(Stored data)
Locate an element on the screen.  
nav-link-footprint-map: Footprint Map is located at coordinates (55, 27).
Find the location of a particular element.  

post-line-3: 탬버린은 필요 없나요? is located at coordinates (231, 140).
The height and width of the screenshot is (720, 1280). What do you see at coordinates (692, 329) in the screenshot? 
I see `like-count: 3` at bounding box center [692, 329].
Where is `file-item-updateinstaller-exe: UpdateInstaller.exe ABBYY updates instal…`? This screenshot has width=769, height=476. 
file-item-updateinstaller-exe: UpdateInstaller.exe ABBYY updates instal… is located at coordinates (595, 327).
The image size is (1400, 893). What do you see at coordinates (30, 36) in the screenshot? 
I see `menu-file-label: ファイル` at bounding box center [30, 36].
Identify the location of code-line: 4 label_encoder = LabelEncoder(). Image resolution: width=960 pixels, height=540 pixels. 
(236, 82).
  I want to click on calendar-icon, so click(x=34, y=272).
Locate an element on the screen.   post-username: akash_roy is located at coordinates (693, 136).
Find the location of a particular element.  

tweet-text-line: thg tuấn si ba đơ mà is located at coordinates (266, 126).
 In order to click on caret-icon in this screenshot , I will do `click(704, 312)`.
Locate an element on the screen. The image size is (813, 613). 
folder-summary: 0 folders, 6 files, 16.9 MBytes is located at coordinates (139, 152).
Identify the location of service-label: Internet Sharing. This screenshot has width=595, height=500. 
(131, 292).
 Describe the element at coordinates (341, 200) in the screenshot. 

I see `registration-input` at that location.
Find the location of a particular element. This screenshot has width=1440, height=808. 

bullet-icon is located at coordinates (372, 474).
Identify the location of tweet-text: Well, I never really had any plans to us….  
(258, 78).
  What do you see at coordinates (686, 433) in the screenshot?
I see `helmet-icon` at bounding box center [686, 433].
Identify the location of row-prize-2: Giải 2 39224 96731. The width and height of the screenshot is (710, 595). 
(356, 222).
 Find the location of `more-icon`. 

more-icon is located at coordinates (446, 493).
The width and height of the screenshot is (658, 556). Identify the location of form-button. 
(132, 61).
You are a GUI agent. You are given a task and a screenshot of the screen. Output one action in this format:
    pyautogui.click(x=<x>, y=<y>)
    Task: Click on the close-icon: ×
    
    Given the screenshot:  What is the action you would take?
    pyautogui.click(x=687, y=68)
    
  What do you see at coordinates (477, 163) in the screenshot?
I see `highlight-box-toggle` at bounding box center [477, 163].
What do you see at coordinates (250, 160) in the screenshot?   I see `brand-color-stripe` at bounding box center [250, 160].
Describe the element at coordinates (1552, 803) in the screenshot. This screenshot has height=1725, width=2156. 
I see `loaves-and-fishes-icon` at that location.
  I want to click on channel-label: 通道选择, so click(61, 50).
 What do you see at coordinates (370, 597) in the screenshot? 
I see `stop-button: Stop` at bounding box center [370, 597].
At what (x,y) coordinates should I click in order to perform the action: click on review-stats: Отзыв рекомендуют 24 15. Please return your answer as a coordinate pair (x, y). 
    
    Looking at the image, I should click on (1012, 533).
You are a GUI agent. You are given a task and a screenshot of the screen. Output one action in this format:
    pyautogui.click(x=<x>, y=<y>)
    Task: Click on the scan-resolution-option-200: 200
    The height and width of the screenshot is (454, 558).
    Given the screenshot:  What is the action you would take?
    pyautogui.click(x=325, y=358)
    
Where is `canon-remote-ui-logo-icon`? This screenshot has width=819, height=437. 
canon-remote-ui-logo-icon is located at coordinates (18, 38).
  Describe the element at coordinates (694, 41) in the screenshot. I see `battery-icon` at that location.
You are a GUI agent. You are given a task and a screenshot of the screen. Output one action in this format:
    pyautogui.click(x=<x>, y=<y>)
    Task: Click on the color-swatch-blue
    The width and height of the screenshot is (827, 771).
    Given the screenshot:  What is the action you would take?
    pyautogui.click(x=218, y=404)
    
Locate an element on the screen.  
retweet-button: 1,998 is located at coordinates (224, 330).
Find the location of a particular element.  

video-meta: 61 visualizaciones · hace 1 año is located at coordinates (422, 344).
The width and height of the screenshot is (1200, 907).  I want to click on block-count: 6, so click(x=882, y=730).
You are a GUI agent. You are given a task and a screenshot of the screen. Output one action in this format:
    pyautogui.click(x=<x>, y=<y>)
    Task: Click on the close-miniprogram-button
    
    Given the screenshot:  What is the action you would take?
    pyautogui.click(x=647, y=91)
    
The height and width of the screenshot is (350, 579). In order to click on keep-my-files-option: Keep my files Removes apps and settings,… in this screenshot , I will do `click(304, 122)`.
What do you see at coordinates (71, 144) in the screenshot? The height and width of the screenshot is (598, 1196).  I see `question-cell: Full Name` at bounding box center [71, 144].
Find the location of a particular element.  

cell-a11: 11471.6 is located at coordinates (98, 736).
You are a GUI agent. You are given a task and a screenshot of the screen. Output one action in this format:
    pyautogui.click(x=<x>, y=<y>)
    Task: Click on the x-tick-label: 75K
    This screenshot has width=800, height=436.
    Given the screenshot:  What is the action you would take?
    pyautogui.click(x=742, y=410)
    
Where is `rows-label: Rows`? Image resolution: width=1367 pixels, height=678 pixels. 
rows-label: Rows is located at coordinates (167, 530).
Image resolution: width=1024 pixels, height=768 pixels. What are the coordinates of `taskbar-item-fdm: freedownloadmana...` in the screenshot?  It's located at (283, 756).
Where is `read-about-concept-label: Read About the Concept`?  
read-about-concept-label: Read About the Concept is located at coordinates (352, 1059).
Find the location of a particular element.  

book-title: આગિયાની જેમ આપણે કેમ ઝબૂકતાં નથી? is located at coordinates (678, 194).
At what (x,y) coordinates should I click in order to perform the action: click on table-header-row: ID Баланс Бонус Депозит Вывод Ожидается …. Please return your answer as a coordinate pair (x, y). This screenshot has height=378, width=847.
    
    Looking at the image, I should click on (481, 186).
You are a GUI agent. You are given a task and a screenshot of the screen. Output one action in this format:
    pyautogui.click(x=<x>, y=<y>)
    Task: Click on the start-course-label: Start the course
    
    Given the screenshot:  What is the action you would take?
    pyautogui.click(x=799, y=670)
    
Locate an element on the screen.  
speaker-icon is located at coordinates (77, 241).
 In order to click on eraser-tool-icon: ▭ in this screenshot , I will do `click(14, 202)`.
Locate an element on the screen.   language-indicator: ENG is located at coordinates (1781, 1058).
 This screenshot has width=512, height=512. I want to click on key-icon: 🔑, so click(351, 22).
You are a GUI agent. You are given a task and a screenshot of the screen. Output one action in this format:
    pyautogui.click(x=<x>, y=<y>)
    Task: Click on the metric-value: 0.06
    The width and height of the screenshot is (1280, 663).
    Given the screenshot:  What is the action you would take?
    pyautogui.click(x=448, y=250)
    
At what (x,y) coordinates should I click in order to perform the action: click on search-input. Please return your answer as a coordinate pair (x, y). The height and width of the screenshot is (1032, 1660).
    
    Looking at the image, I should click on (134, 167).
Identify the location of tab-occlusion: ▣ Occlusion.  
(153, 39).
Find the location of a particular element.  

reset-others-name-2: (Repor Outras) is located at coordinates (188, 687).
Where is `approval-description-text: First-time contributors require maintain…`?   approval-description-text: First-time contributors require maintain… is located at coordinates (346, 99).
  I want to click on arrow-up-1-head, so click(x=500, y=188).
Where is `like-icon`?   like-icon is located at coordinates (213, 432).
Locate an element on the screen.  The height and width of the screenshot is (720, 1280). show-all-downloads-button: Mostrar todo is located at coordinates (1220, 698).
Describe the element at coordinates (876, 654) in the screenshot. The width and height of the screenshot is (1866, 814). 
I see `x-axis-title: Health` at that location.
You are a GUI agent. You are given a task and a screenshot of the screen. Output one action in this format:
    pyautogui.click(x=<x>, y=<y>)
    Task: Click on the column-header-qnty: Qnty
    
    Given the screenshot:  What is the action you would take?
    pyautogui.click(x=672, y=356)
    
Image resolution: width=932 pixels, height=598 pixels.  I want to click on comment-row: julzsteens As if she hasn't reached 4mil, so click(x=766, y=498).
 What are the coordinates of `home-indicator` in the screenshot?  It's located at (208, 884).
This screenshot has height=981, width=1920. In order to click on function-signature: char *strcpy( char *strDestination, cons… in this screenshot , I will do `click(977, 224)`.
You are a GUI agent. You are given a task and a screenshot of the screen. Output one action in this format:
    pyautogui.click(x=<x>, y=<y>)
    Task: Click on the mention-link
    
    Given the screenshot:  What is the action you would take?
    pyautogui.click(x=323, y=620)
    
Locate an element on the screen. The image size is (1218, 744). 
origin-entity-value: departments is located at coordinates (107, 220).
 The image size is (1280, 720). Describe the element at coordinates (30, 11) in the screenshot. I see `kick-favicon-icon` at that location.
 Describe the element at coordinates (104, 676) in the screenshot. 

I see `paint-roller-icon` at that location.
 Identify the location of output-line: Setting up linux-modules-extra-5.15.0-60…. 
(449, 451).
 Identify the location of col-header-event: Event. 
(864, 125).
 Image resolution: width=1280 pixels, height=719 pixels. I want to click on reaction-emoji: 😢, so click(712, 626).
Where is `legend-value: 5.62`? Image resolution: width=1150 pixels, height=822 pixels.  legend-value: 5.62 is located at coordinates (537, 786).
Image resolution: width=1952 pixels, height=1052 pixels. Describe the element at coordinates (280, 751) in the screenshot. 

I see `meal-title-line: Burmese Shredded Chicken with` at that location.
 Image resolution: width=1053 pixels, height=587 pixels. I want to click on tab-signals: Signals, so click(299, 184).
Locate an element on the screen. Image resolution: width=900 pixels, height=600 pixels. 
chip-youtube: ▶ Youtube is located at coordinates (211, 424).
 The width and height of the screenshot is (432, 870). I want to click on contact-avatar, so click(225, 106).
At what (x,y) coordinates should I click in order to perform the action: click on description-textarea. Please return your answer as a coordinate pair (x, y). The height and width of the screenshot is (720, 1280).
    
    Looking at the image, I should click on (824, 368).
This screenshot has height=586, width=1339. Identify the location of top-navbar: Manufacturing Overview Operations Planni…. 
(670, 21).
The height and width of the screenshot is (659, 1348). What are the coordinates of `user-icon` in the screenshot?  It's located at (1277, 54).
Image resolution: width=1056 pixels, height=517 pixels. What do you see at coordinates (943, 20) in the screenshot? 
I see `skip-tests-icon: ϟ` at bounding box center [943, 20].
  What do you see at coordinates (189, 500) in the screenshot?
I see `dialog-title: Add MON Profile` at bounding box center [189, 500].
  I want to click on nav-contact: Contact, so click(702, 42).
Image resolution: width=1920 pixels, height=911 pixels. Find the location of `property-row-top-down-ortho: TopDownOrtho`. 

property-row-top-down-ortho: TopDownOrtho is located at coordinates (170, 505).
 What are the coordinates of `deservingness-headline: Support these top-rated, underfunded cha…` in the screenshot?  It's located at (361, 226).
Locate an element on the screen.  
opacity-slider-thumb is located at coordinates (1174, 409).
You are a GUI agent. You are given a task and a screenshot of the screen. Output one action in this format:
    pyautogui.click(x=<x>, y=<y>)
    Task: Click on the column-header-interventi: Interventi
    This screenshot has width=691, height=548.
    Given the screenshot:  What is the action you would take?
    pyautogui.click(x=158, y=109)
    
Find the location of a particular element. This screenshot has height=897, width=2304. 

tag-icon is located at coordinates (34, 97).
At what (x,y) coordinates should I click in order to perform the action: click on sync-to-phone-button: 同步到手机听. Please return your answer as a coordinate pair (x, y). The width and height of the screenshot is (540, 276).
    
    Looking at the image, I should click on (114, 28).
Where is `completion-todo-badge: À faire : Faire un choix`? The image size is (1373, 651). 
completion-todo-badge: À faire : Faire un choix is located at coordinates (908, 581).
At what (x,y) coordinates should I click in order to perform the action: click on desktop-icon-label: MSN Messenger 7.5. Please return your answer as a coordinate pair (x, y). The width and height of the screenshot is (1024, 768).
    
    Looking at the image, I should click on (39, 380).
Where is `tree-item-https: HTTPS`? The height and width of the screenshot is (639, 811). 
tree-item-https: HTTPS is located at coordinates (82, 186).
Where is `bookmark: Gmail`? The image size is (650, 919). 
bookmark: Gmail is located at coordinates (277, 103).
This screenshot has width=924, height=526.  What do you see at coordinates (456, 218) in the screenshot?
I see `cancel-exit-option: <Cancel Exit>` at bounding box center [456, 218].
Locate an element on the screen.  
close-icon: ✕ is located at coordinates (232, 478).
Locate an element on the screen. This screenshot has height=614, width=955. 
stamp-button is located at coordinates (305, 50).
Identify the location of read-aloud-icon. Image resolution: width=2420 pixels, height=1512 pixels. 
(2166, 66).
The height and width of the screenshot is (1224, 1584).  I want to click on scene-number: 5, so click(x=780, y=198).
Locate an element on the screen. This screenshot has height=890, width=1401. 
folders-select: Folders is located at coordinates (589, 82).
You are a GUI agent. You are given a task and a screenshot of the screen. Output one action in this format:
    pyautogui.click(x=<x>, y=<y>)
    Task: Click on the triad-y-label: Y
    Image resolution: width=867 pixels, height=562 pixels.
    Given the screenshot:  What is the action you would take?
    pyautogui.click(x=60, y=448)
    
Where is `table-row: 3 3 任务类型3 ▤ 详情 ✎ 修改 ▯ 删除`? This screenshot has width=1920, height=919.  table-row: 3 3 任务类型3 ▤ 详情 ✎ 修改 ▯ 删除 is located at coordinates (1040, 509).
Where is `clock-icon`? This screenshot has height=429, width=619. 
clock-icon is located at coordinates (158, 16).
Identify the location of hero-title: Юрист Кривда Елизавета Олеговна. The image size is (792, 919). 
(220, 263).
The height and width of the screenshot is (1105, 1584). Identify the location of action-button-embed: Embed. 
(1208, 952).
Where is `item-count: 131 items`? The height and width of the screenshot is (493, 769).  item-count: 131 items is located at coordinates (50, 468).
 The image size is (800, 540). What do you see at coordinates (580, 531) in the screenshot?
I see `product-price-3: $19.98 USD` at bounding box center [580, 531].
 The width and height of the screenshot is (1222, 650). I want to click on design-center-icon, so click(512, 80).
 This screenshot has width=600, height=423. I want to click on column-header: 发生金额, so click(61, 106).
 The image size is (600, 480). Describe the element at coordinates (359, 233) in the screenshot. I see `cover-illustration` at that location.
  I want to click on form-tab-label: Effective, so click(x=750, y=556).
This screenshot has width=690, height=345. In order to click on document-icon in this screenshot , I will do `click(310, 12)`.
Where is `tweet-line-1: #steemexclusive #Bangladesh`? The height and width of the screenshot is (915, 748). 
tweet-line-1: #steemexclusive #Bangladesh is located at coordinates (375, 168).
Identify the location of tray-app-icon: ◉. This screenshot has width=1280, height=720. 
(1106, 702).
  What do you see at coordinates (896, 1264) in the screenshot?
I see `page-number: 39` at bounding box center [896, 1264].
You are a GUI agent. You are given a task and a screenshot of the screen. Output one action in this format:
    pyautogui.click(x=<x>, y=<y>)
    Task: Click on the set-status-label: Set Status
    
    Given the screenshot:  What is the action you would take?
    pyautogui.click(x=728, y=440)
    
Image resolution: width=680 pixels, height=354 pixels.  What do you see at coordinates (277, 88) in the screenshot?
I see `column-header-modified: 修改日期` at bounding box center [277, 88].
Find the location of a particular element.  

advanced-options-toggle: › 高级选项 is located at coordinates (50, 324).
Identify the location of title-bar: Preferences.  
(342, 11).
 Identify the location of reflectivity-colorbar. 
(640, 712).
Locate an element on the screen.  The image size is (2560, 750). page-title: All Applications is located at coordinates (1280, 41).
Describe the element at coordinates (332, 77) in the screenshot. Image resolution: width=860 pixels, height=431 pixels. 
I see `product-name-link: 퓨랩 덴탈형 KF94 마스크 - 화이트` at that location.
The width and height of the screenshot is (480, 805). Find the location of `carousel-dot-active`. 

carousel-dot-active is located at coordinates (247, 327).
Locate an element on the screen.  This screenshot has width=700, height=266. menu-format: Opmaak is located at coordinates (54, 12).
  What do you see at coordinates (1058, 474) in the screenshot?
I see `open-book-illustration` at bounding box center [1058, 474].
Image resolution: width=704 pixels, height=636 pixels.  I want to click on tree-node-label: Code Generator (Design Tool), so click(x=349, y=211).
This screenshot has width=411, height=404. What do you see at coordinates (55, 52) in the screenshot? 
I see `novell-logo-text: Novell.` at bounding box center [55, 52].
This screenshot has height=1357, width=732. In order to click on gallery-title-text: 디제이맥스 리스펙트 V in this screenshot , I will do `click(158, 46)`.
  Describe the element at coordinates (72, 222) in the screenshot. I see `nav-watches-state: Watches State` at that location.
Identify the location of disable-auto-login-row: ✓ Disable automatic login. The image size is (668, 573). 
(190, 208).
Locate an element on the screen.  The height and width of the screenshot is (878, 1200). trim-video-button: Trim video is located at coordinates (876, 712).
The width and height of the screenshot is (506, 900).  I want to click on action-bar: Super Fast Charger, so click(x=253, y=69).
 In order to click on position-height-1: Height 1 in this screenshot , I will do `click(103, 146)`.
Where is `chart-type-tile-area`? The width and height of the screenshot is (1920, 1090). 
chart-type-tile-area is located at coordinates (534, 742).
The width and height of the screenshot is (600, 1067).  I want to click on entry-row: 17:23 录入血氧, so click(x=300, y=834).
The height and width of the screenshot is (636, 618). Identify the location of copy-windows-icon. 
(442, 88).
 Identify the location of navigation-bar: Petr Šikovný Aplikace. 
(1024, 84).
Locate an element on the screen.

To-do item: Pick out every line of the items above that contains the string "canon".

Result of the task:
Where is `canon-remote-ui-logo-icon`? This screenshot has width=819, height=437. 
canon-remote-ui-logo-icon is located at coordinates (18, 38).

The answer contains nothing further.